Rachel Perry Welty’s artwork has sometimes involved the making of miniature folding cartons. Her commissioned work for Johnson & Johnson’s New York lobby (“Product” 2007) for example, features hundreds of miniature versions of their retail boxes, past and present.
Executives from Johnson & Johnson saw a piece called, “Contents of My Pantry,” which featured miniaturized boxes of everyday items like cereal. They later commissioned Welty to create a similar installation of all their products, which now continues to grow larger and larger on a wall at the corporate headquarters.
“I started with the antique products like bunion plasters and keep adding to it as the company adds new products,” Welty said.
Brooks School Website, 2008 (Visiting Artist…)
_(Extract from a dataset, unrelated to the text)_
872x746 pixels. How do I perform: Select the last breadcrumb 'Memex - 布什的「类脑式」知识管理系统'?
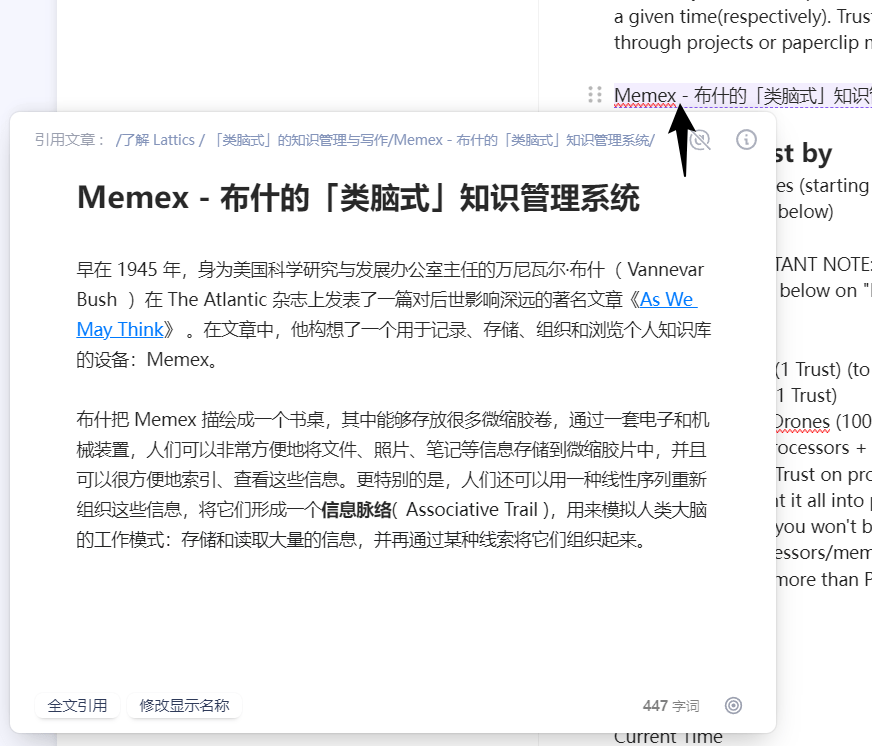pos(523,140)
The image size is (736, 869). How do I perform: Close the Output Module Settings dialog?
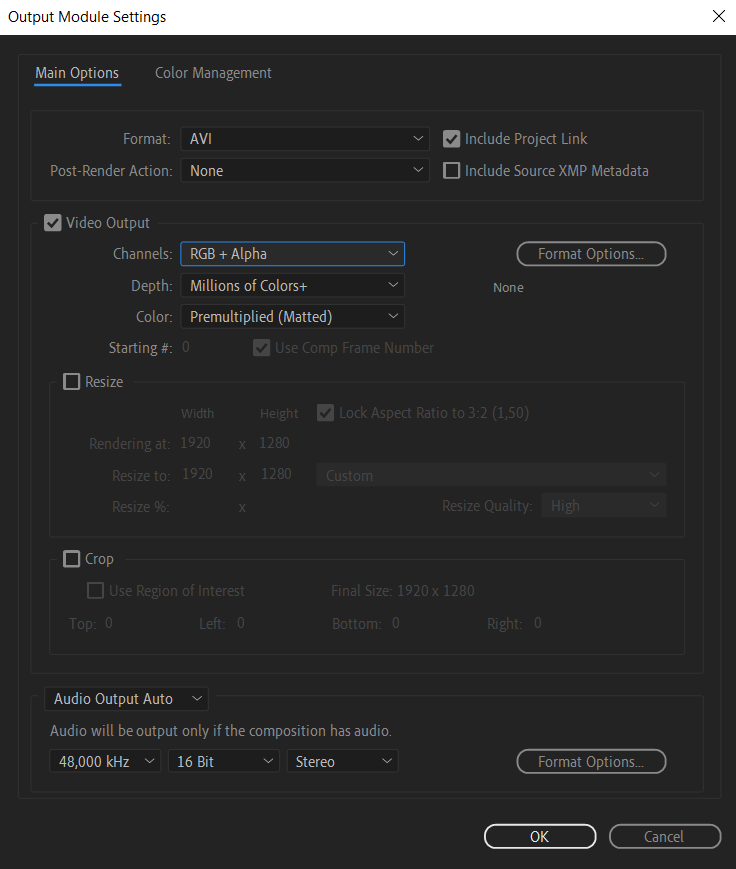tap(718, 16)
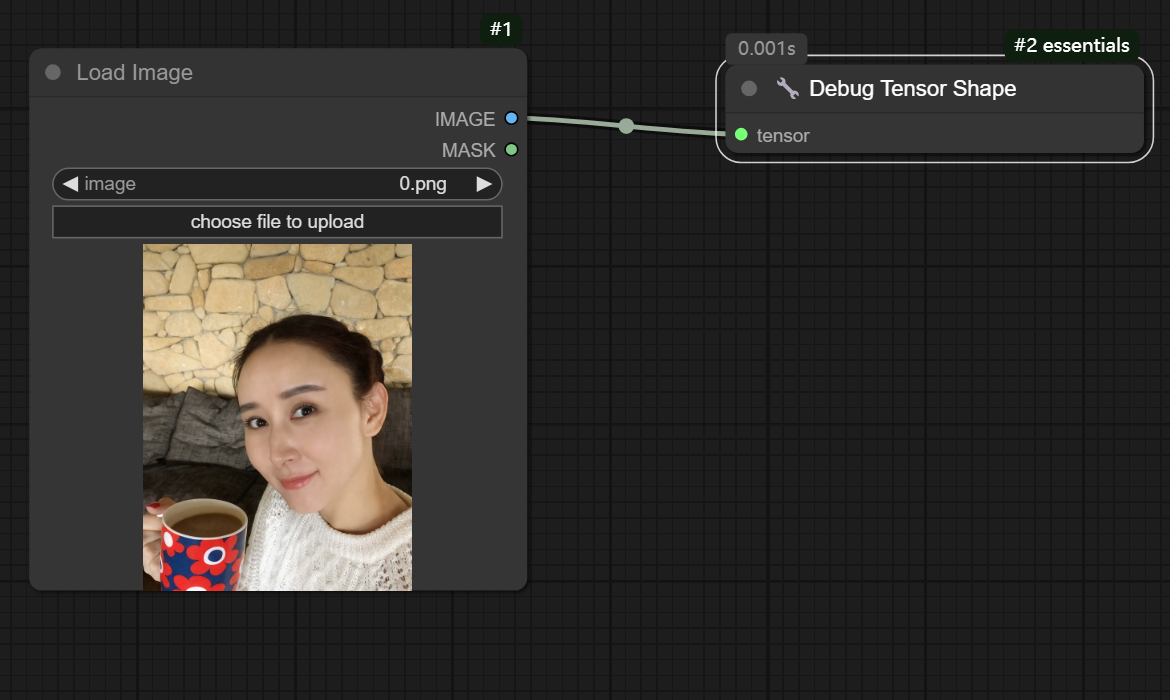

She’s also made miniature versions of other iconic packaging designs, including a tiny stack of a more contemporary Brillo box — more contemporary than the 1960’s package design of Warhol’s Brillo boxes.

She’s also made a miniaturized survey of currently available Crest Toothpaste varieties (which further illustrates a point I was making in my previous post about how far from Deskey’s original brand packaging Crest has wandered).
“Choice (Crest toothpaste),” (2005) comprises every size and variety of Crest toothpaste available at my local drugstore, re-made in 1 : 5 scale. This installation probes the questionable benefit of choice in our culture and reflects, in an everyday way, our desire to acquire, inflamed by the miniature.
Rachel Perry Welty
The impulse to make miniature replica packaging as artwork is interesting and I was curious about her idea that consumers might be “inflamed” by miniatures. Hunting around a bit, I turned up an interview from 2006 in which she also mentions this idea:
“I take the actual containers, after we consume the contents, and I open up the boxes, photocopy and reduce them. I’m thinking a lot about this miniature inflaming the desire to acquire. They’re made into something cute and precious or something that you want to buy.”
There’s also a contrasting scale at work when she presents a huge accumulation of tiny packages, as in the Johnson & Johnson “Product” installation and the 2007 “Brillo” …methodically organized, but compulsive — like a dollhouse for hoarders.
(A few more photos, after the fold…)


More recently, Welty has been doing self portraits. The one below left shows her camouflaged by a cereal boxes background, colorfully patch blue jeans and a supermarket circular…

…which reminded me of the supermarket photos by Liu Bolin (who we also featured in December’s Camouflage Pattern Beverage Branding post.)